Category Archives: Southern History

Museum of the Confederacy on YouTube

It’s nice to see the Museum of the Confederacy taking advantage of YouTube as a form of outreach. A few months ago they started a series of short videos on various subjects that feature their talented staff as well as the museum’s extensive collection of artifacts. This video focuses on Turner Ashby and includes interviews with Robert Hancock, Teresa Roane, and John Coski.

Click here for the other videos.

Discovering Reconstruction

reconstruction_congressI am doing quite a bit of reading over this holiday break. One of the books I am making my way through is Capitol Men by Philip Dray. The book tells the story of the principal black leaders in Congress during Reconstruction. It’s well written and does a thorough job of explaining both the backgrounds of the individual subjects as well as the tumultuous times in which they lived. Actually, I’ve been reading quite a bit about Reconstruction and the postwar years generally, and there is a great deal to choose from. One can’t help but be impressed by the selection of books on Reconstruction that have been published over the past few years. [Click here for Ed Blum's overview of this literature.] Just a few years ago you would be lucky to find the abridged version of Eric Foner’s magisterial history of the period. But the recognition of a spike in interest in the subject also begs for explanation. This influx of new books couldn’t have come at a better time given the election of our first black president. That said, this welcome change probably has little to do with the recent election.

I don’t claim to be an expert on the historiography of Reconstruction. I’ve read a bit of U.B. Phillips, and others who studied under William Dunning at Columbia; Dunning reinforced a rather narrow view of Reconstruction as a failure and one that reinforced white supremacy at the height of Jim Crow in the early twentieth century. It’s important to keep in mind that although this school of thought was challenged by scholars beginning in the early 1950s, and even more so in the 1970s, these debates were largely confined to the academy. To the extent that Americans know anything about Reconstruction, my guess is that they learned it from movies such as Gone With the Wind as well as other popular cultural forms. Scores of books and journal articles slowly chipped away at an interpretation, which viewed Reconstruction as an example of unjustified intrusion by the federal government, corruption in state legislatures at the hands of newly-freed slaves, and a dismissal of the black perspective generally. However, it was not until the 1988 publication of Eric Foner’s Reconstruction (and shortly thereafter, the abridged edition) that a broader audience was offered a readable account that synthesized much of this scholarship. In addition to winning a number of academic awards it also received a great deal of attention in the pages of popular magazines and newspapers. It’s hard to say how much of an effect Foner’s book had on our popular perceptions of the Civil War and Reconstruction – probably little to none, but it is difficult to deny his importance to this new crop of recent historical studies. Most of these authors acknowledge Foner’s scholarship as invaluable in their own quest to better understand the period.

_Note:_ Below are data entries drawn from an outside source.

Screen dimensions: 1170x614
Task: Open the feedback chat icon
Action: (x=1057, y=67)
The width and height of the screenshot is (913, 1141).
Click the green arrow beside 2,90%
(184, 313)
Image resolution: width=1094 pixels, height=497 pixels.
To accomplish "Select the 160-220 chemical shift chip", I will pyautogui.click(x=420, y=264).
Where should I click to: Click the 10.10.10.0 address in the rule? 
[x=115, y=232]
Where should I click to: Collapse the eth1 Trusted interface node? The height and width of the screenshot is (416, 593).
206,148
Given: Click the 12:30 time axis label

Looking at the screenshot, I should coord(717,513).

But if Foner’s work constitutes perhaps the best example of a scholarly reconfiguration of our understanding of Reconstruction than it is the war in Iraq, which has introduced that scholarship to a broader demographic. It should come as no surprise that a resurgence of interest came at a time when the public discourse was centered around the reconstruction of Iraq. Historians such as Ed Ayers chimed in with op-ed pieces, which highlighted the challenges of such a venture and reminded the American people of an earlier attempt at trying to reconstruct a deeply-entrenched political, social, and racial hierarchy. Following a list of lessons that one should take away from that “First Occupation”, Ayers concludes with the following:

A hard paradox lies at the heart of all reconstructions: the reconstructor must transform a society in its own image without appearing selfish or self-righteous. An effort at reconstruction, our nation’s history shows us, must be implemented not only with determination and might, but also with humility and self-knowledge — and with an understanding of the experience of defeat that attention to Southern history can give us. Otherwise, America risks appearing as the thing it least wants to be, a carpetbagger nation.

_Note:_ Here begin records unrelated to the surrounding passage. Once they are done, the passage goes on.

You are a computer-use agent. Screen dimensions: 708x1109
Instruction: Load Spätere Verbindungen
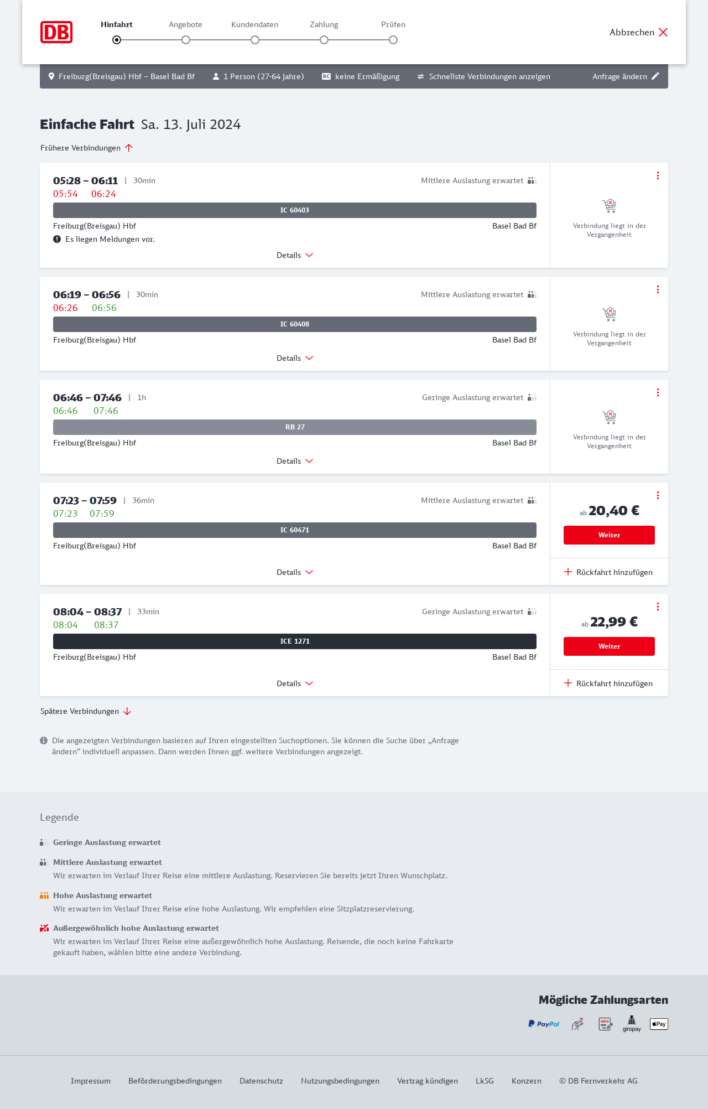[x=86, y=711]
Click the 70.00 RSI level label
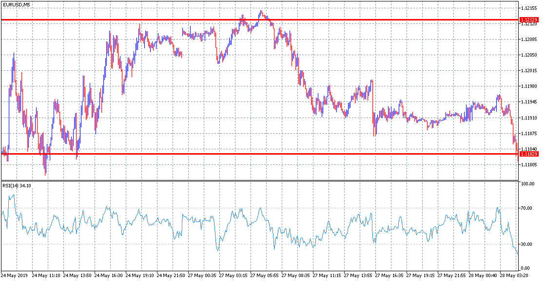 tap(528, 208)
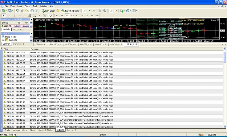
Task: Click the New Order button
Action: pos(48,11)
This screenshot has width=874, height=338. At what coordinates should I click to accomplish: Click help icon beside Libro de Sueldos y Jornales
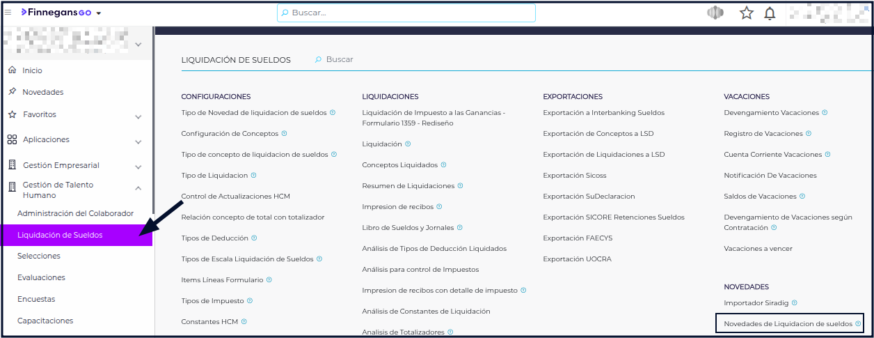click(x=459, y=227)
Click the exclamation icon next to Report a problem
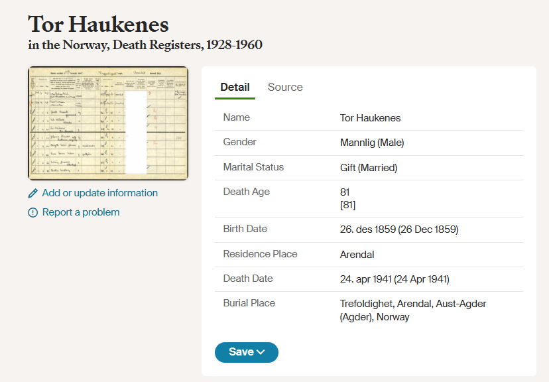 (x=32, y=212)
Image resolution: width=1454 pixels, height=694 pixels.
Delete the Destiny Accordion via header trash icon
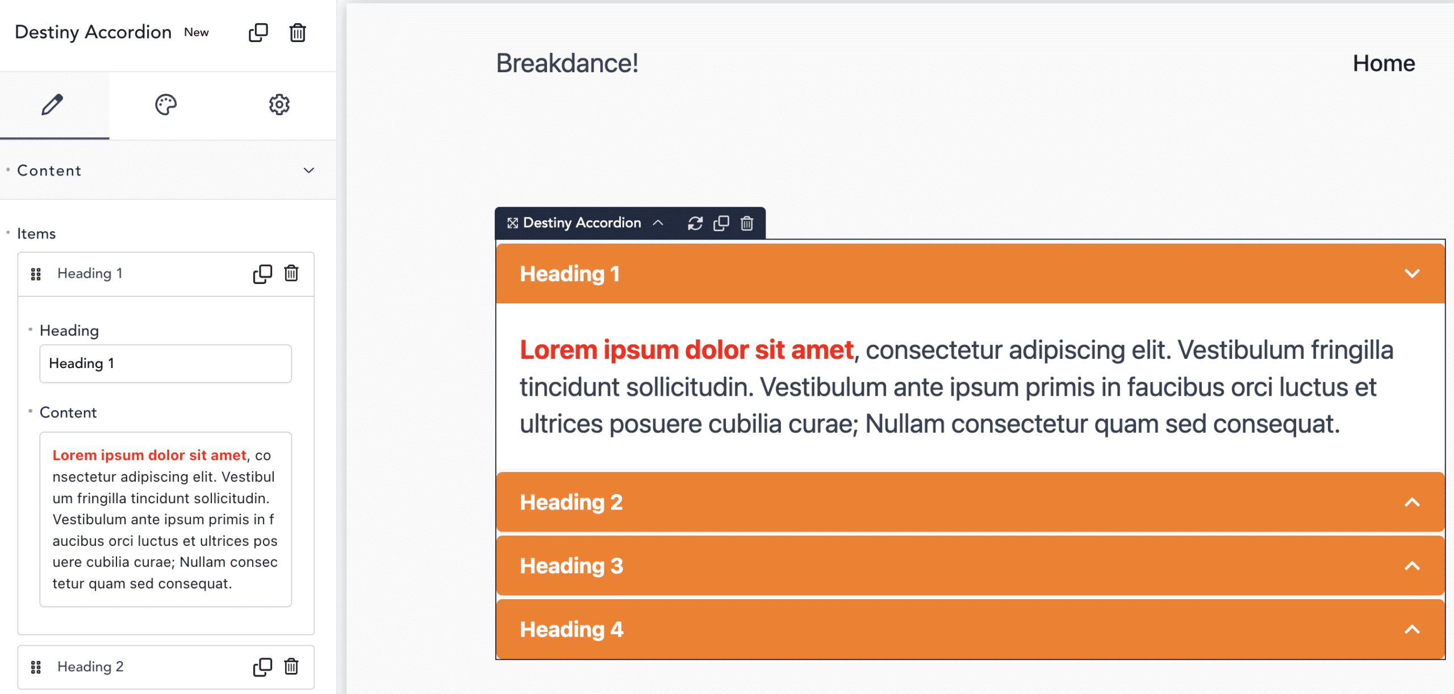298,32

It is not a stretch to imagine scholars and writers of various sorts following up their reading of these editorials by taking a more in-depth look at what went wrong with the federal government’s earlier attempt at Reconstruction, even as our public officials struggled to explain to the America people why there was so little progress in Iraq. For those of us who had an understanding of the difficulties involved in reconstructing a society, the president’s declarations, which reduced the challenge down to the conviction that all people desire freedom seemed grossly naive and even reckless.

The street fighting in Baghdad and Falujah echo those that took place in New Orleans, Memphis, and elsewhere, and while Americans were shocked at the indiscriminate killing among religious sects the postwar terrorism against newly-freed slaves rivals anything to be found in the Middle East. Recent studies of postwar violence include Stephen Budiansky’s The Bloody Shirt: Terror After the Civil War (2007) and Nicholas Lemann, Redemption: The Last Battle of the Civil War (2007). Two books, one by Charles Lane and the other by LeeAnna Keith, explore the Colfax Massacre of 1873. This does not include the numerous scholarly of Reconstruction violence against African Americans, and even newer editions of older studies, that have been published over the past few years. Collectively, these books can be seen as a vindication of Ayers’s warning that a nation engaged in so difficult a project as the reconstruction of another country ought to proceed with “humility and self-knowledge.”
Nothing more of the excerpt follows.